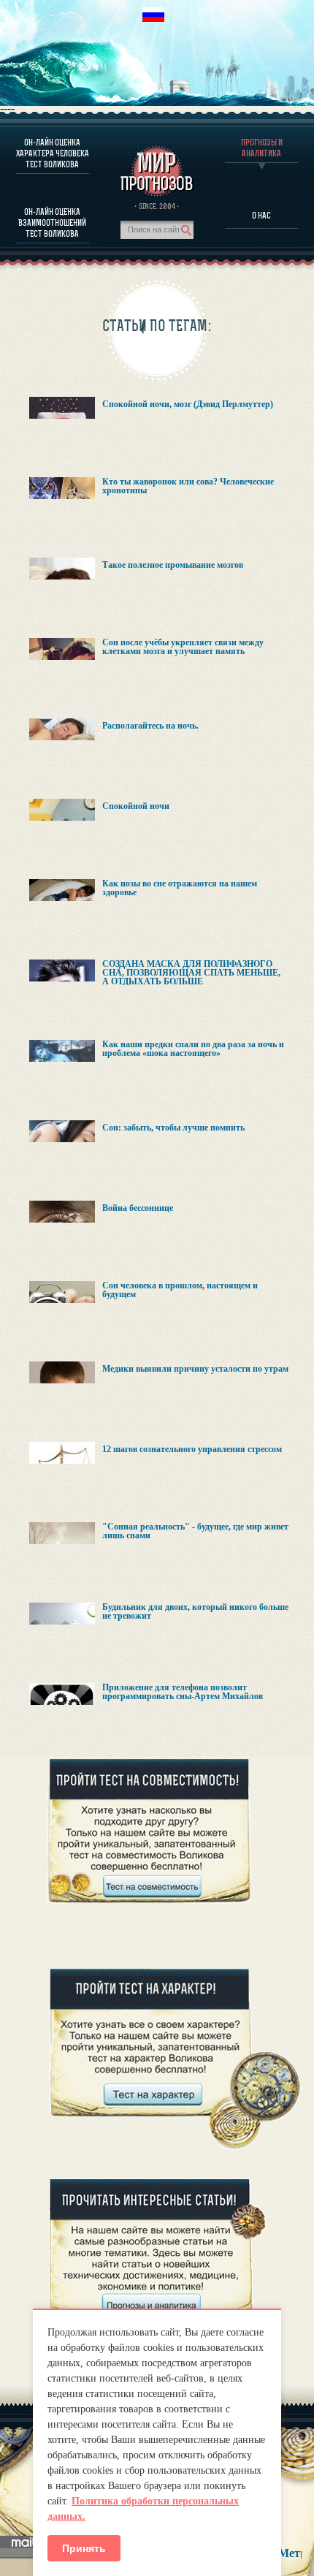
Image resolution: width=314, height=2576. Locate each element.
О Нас (261, 215)
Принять (84, 2548)
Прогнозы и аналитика (262, 148)
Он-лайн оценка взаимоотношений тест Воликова (52, 222)
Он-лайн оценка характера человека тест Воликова (52, 153)
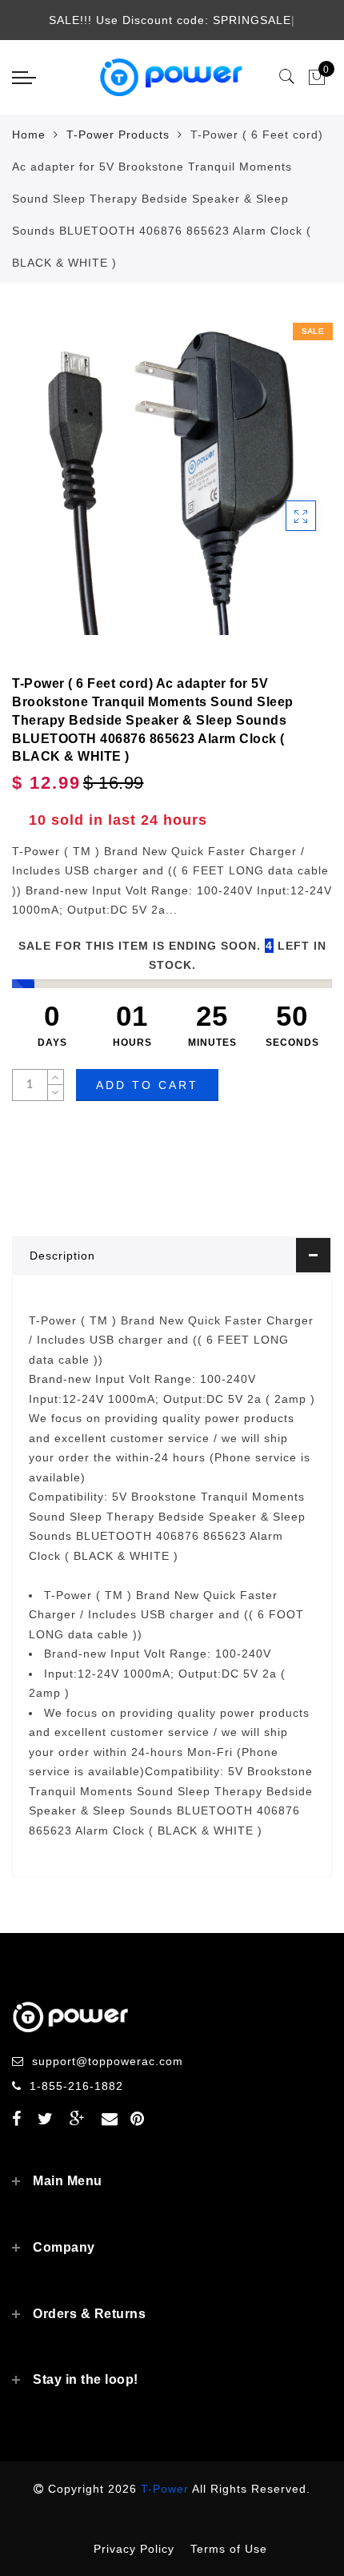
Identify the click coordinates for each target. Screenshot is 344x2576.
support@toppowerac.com (107, 2061)
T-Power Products (118, 134)
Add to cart (147, 1085)
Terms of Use (228, 2548)
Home (29, 134)
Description (62, 1255)
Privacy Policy (134, 2548)
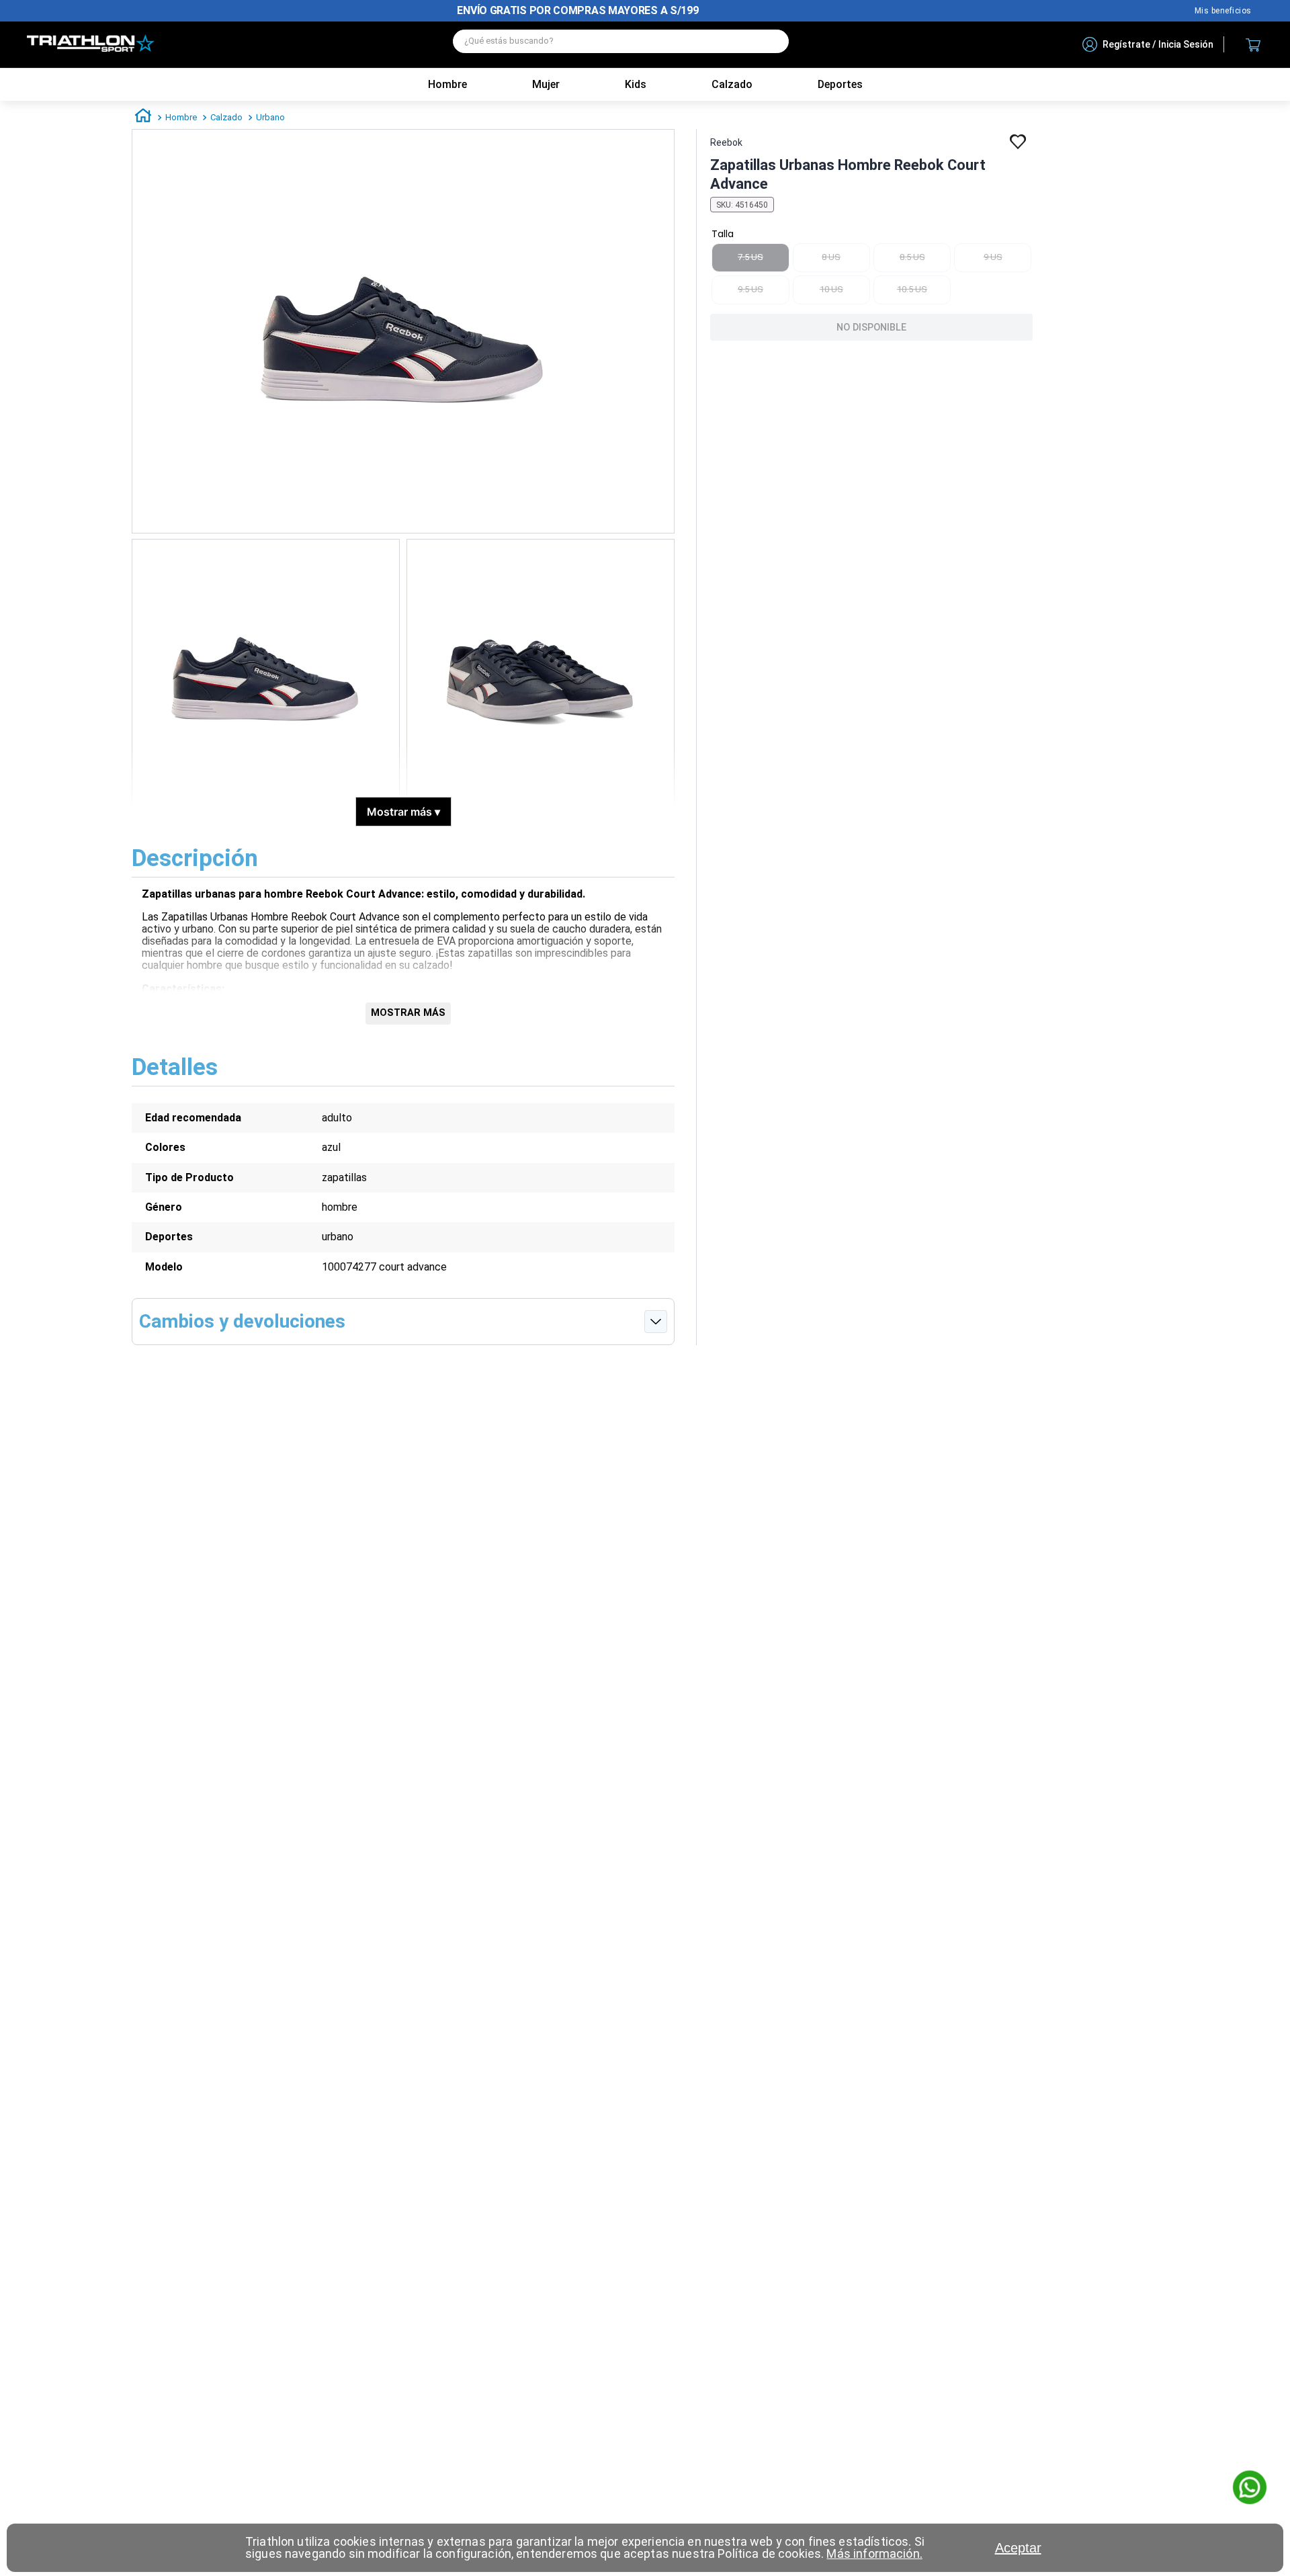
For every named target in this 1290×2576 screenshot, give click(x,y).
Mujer (546, 84)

[Instructions for the task] Without the pictures, print the whole listing exactly as given.

[Answer area]
Image resolution: width=314, height=2576. Locate each element.
О Нас (261, 215)
Принять (84, 2548)
Прогнозы и аналитика (262, 148)
Он-лайн оценка взаимоотношений тест Воликова (52, 222)
Он-лайн оценка характера человека тест Воликова (52, 153)
Identify the click coordinates for each target. Screenshot is 344x2576.
support@toppowerac.com (107, 2061)
T-Power Products (118, 134)
Add to cart (147, 1085)
Terms of Use (228, 2548)
Home (29, 134)
Description (62, 1255)
Privacy Policy (134, 2548)
For every named target in this 1290×2576 screenshot, give click(x,y).
Mujer (546, 84)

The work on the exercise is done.